Source records
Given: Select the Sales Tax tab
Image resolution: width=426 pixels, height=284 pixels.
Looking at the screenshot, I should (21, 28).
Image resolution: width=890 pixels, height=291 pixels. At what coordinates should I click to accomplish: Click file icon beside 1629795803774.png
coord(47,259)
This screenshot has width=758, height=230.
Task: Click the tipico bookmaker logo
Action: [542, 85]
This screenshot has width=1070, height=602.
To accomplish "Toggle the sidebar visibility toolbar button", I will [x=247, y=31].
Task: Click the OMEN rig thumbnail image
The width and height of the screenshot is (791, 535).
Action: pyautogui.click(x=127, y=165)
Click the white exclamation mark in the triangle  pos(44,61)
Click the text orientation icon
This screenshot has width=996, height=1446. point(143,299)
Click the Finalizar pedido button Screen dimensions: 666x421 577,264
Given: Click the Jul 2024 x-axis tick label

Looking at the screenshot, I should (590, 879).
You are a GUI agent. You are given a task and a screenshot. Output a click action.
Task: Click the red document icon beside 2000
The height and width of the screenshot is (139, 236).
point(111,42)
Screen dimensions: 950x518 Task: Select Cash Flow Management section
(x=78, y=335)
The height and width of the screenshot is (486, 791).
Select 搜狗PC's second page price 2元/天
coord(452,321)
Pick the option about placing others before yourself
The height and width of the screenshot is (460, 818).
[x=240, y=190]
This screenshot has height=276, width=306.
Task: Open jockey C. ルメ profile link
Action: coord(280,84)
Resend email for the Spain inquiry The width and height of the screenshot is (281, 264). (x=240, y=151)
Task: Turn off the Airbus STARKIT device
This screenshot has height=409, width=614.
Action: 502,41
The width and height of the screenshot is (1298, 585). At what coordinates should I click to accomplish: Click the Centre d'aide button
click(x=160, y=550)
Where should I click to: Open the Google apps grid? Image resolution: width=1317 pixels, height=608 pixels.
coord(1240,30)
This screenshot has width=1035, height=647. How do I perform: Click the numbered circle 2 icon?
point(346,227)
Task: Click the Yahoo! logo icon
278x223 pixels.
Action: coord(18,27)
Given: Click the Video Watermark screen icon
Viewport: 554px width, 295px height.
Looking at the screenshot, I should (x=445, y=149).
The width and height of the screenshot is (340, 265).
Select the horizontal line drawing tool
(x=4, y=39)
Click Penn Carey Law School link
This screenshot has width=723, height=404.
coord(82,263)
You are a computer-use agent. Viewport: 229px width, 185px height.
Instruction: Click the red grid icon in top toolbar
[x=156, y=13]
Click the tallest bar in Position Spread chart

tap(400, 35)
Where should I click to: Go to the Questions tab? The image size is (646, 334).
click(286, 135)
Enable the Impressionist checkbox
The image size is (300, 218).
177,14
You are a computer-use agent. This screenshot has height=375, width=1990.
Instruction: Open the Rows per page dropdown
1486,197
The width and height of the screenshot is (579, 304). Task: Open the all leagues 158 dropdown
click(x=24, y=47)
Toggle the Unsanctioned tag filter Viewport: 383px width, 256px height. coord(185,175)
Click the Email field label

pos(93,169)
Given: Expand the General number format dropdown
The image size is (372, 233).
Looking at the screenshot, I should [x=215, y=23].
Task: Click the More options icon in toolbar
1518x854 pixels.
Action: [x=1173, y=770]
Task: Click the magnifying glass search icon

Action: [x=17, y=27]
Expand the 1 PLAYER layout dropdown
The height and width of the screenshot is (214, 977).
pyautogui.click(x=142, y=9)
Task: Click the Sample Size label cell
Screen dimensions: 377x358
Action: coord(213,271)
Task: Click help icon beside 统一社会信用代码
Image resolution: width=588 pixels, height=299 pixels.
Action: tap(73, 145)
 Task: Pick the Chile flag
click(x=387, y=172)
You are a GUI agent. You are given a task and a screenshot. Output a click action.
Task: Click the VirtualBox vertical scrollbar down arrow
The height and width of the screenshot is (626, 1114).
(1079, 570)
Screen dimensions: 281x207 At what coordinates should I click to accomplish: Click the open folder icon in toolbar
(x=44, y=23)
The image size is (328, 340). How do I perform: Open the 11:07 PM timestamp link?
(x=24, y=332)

*Problem description:*
Nothing but the lines from the one with "Task: Click the More options icon in toolbar" through the final line of the data above should be output, exactly as written.

*Answer to the exercise:*
Task: Click the More options icon in toolbar
1518x854 pixels.
Action: [x=1173, y=770]
Task: Click the magnifying glass search icon

Action: [x=17, y=27]
Expand the 1 PLAYER layout dropdown
The height and width of the screenshot is (214, 977).
pyautogui.click(x=142, y=9)
Task: Click the Sample Size label cell
Screen dimensions: 377x358
Action: coord(213,271)
Task: Click help icon beside 统一社会信用代码
Image resolution: width=588 pixels, height=299 pixels.
Action: tap(73, 145)
 Task: Pick the Chile flag
click(x=387, y=172)
You are a GUI agent. You are given a task and a screenshot. Output a click action.
Task: Click the VirtualBox vertical scrollbar down arrow
The height and width of the screenshot is (626, 1114).
(1079, 570)
Screen dimensions: 281x207 At what coordinates should I click to accomplish: Click the open folder icon in toolbar
(x=44, y=23)
The image size is (328, 340). How do I perform: Open the 11:07 PM timestamp link?
(x=24, y=332)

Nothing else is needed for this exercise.